■ **Work item**
Track down each line below containing the string "system" and copy it.

----

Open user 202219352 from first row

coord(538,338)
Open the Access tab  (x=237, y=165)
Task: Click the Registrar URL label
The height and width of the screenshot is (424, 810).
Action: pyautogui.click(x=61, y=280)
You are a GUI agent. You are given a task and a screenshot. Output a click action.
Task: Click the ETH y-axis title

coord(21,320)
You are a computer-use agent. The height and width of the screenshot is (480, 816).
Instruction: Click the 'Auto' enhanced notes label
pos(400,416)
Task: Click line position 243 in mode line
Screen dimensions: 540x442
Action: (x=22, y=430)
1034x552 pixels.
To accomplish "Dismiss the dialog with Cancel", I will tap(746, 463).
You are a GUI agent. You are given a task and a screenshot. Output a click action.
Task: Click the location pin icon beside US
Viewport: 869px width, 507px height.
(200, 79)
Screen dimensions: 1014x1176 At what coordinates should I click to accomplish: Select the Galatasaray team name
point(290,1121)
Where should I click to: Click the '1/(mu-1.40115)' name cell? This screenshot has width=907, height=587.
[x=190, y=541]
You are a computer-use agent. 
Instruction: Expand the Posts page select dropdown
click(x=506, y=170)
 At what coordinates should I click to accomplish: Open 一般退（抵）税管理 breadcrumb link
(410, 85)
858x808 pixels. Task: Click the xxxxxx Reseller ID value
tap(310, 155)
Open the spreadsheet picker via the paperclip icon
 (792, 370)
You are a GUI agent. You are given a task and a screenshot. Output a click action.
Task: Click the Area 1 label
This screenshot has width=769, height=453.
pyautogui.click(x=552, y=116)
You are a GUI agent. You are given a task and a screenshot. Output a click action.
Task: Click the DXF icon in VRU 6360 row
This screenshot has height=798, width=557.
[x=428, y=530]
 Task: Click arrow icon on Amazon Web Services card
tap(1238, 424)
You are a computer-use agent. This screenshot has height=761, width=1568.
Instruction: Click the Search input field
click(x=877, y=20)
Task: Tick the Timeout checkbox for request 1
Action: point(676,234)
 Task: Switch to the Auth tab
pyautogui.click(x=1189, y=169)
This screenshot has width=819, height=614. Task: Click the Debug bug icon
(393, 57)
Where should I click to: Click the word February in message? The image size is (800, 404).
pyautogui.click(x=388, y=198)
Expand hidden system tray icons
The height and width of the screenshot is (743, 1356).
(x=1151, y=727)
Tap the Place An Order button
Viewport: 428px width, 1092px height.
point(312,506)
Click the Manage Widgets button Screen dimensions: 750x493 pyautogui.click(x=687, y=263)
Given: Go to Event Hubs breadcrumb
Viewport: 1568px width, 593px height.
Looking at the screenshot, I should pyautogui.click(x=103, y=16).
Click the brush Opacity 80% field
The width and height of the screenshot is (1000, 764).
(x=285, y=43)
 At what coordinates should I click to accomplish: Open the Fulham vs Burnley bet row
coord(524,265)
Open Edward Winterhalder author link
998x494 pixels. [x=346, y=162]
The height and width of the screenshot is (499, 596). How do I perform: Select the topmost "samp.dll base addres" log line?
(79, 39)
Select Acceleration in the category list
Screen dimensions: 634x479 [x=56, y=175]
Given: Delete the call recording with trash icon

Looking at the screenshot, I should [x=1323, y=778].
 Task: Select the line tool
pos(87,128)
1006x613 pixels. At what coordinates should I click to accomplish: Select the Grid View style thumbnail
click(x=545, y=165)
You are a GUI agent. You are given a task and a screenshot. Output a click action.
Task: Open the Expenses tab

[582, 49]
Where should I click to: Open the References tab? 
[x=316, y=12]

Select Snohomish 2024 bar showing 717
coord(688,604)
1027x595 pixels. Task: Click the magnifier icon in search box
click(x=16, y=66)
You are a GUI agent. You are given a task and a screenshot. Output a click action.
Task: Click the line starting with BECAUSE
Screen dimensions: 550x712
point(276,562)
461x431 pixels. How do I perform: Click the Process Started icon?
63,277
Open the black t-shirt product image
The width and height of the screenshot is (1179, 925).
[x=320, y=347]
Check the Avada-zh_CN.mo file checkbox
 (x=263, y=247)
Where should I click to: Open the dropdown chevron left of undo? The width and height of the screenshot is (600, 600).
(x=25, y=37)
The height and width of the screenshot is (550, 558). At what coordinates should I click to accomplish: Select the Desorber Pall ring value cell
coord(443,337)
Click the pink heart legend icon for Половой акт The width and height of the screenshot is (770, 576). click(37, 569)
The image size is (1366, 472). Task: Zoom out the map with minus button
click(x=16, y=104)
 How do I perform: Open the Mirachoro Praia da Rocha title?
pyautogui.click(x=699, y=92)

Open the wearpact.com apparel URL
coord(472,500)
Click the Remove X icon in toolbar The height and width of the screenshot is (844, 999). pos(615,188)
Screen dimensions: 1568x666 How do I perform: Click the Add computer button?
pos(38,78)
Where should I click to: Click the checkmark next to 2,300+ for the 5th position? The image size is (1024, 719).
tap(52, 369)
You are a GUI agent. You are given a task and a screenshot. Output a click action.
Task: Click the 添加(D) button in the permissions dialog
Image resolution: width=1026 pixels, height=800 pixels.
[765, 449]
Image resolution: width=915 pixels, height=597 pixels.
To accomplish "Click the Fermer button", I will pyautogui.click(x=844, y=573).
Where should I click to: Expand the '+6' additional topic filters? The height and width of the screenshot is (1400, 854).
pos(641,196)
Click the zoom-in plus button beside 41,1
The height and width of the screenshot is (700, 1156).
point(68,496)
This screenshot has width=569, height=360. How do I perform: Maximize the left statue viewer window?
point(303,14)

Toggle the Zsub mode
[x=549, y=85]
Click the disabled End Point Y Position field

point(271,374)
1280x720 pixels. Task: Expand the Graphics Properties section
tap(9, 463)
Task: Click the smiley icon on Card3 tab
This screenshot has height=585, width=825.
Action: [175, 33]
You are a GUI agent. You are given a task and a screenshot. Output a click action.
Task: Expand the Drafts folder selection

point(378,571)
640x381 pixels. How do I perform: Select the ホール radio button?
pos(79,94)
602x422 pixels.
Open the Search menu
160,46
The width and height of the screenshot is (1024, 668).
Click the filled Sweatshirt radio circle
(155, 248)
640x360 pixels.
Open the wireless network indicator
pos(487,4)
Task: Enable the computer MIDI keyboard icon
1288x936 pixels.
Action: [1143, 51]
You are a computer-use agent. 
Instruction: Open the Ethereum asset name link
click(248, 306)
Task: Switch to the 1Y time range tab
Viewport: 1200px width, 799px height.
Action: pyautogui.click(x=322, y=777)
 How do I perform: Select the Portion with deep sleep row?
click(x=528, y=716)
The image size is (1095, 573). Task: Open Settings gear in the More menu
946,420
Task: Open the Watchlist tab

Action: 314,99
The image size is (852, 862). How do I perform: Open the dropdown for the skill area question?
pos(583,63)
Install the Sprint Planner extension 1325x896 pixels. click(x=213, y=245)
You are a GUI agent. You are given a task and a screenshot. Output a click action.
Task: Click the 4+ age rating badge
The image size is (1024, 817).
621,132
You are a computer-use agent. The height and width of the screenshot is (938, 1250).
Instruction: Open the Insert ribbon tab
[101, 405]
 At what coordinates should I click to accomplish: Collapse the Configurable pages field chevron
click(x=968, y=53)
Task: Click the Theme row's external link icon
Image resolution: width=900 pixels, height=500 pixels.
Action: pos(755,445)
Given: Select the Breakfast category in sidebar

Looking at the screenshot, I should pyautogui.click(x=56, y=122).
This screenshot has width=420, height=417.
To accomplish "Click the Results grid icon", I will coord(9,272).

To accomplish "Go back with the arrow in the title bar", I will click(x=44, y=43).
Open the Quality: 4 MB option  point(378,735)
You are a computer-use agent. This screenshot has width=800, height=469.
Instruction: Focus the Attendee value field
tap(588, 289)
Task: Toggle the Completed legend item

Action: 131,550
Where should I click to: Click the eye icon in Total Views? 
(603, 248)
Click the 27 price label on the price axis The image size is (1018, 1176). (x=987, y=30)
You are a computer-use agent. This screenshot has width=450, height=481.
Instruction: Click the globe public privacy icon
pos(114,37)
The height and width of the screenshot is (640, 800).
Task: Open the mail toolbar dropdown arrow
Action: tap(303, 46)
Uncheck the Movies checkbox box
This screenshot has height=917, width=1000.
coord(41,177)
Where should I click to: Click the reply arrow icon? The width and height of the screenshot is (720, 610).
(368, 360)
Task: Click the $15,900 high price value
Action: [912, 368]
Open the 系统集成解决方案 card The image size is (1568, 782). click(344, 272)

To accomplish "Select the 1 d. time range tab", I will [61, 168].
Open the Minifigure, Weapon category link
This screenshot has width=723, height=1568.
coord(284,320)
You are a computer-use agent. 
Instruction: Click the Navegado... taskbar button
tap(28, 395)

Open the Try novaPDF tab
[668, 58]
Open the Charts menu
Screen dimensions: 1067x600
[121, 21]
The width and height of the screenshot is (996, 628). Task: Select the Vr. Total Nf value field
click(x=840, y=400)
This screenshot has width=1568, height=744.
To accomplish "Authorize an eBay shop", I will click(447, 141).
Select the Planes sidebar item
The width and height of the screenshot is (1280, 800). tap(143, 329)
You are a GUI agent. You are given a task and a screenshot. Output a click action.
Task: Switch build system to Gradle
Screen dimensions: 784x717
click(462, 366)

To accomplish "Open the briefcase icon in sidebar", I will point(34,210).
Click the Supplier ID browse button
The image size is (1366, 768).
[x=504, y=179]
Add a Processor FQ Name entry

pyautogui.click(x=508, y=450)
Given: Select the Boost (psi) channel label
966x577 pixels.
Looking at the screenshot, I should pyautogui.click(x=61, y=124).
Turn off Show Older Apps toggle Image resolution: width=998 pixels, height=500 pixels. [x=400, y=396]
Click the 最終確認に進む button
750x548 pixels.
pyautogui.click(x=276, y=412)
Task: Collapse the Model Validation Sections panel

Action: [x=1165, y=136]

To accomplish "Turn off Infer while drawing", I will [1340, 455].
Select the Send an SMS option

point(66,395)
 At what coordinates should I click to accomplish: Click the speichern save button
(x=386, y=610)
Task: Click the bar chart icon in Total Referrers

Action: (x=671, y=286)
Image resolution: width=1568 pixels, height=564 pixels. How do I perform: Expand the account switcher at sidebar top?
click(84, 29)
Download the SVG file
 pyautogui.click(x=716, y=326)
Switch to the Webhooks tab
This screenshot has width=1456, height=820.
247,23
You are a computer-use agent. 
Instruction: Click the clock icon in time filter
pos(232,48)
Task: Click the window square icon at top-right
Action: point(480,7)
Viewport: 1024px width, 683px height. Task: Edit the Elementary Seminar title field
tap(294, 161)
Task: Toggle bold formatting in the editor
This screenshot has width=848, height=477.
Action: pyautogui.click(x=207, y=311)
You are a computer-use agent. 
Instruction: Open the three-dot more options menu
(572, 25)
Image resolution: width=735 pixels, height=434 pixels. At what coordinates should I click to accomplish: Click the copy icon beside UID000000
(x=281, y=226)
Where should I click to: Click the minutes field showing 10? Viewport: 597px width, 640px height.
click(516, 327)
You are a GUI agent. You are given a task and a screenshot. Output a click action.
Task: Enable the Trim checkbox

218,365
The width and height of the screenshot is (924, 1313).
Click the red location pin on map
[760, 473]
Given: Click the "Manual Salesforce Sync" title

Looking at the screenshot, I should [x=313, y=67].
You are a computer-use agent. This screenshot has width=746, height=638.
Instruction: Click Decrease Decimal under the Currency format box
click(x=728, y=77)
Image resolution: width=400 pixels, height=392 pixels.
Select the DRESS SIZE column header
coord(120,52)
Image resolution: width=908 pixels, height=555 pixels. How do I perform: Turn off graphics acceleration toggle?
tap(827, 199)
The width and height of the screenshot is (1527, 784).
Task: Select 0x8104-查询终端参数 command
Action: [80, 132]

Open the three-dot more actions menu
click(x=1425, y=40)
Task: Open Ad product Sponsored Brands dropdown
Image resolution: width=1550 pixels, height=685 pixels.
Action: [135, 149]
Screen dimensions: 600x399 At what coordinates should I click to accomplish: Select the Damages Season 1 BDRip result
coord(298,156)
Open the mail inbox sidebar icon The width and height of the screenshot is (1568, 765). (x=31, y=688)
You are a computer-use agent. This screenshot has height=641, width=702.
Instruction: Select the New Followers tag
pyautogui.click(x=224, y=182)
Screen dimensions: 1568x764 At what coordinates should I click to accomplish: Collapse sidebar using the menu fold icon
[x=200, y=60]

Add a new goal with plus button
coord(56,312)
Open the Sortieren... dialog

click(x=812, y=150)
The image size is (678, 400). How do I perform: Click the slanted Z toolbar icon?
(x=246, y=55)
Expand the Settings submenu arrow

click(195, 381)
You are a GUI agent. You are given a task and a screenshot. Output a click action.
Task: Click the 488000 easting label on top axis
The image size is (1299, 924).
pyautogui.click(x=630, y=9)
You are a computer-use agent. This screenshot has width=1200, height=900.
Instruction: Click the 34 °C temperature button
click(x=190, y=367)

----

■ **Answer to the exercise**
Expand hidden system tray icons
Task: Switch build system to Gradle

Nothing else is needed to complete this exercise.